What happens on our online experiences is as it relates to social media, we tend to get locked into our own ideology and people who share only our views on things. The beauty of the prefrontal, again getting back to disconnection syndrome, is it allows us to experience not only empathy but a type of empathy called cognitive empathy, and allows us the ability to participate in the viewpoint of another person, even though that viewpoint might be different from our own. The reason why this is so valuable, is it allows us to be with another person’s point-of-view, try it on, see what it’s like, and maybe gain something from that. That’s how we move the ball down the field together. That’s how we learn things.

What’s happening is we’re digging ourselves into our own ideologies. We can’t make progress like that. Diversity begets resilience. We learned that about the microbiome. We learned that the diversity of organisms in gut bacteria allows our body to be resilient to stresses of one sort or another. So, it is with diversity of opinion and points of view that allows us to be resilient moving forward, in terms of all of our challenges.

Integrative Practitioner: If practitioners are able to put this together, what is the result for individuals and for the greater community?

Perlmutter: This started with the doctor-patient relationship. That was the genesis of our work. Obviously, as you see now, where it’s gone is looking at so many aspects of what defines us as being humans, but I think that it is instructive from a doctor-patient relationship perspective that this is a tool that will allow us as clinicians to be ultimately more effective at our craft.

A lot of what happens in integrative medicine is centered around the meaning of the word “doctor.” Doctor does not mean healer, it means teacher. Unfortunately, in allopathic medicine, there’s very little of that that happens. It’s mostly about, “take this drug because I said so, because I’m the doctor, and be a good patient.”

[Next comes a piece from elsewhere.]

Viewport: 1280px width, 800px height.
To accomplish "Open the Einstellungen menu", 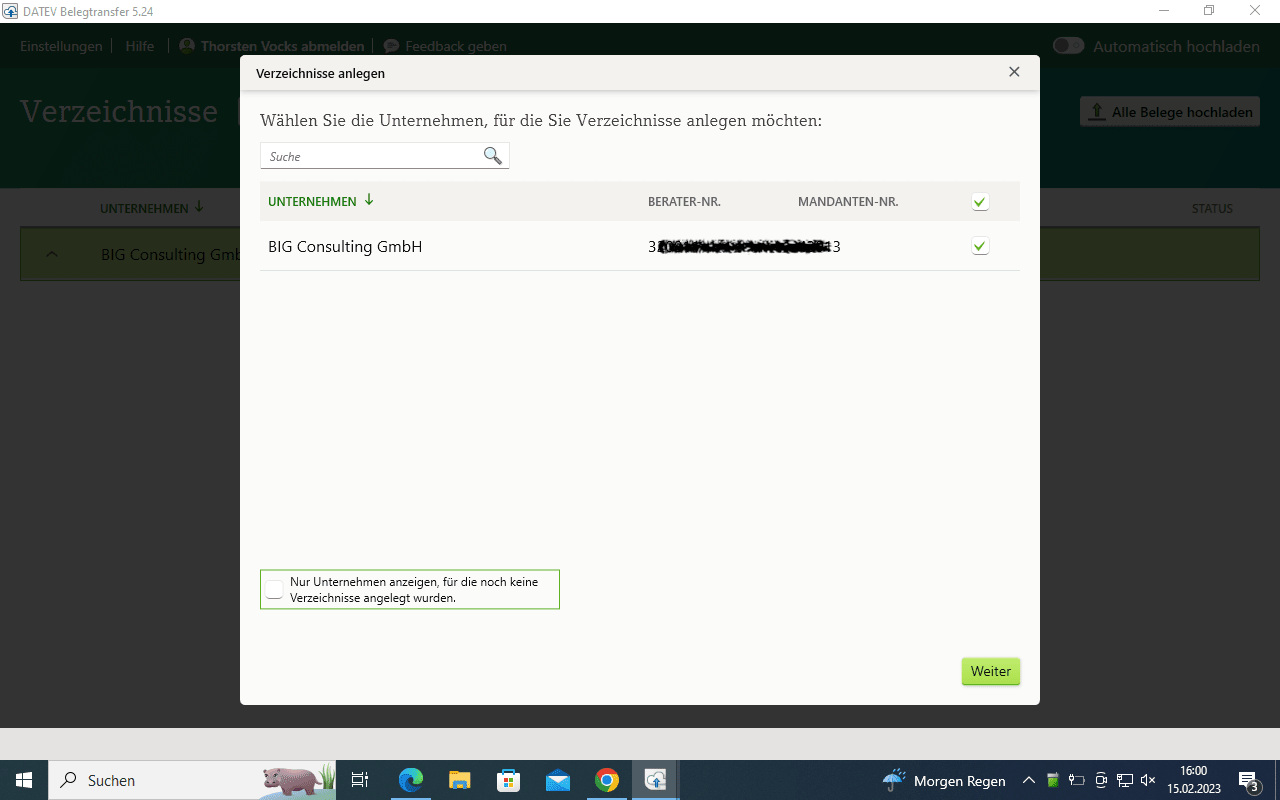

Much more in the world of the integrative relationship involves sharing of information and changing activity and choices, especially as they relate to lifestyle, and that’s what our training is all about. It’s obviously a much more—that’s what integrative means, it’s far more than just simply a one-way, billiard ball mentality, of taking a pill to effect one chemical change. So, it really plays in nicely to the goal of the integrative practitioner to be more effective in transmitting information, but more so in terms of the idea that this information is finally going to get some legs in terms of action. That’s what we’re looking for because we spend so much time at our conferences and in our journals, learning how to make the very best recommendations to patients, but it falls short when that information is transmitted and ignored. So, this is another tool that we have now to enhance our effectiveness.

Editor’s note: This interview was edited and condensed.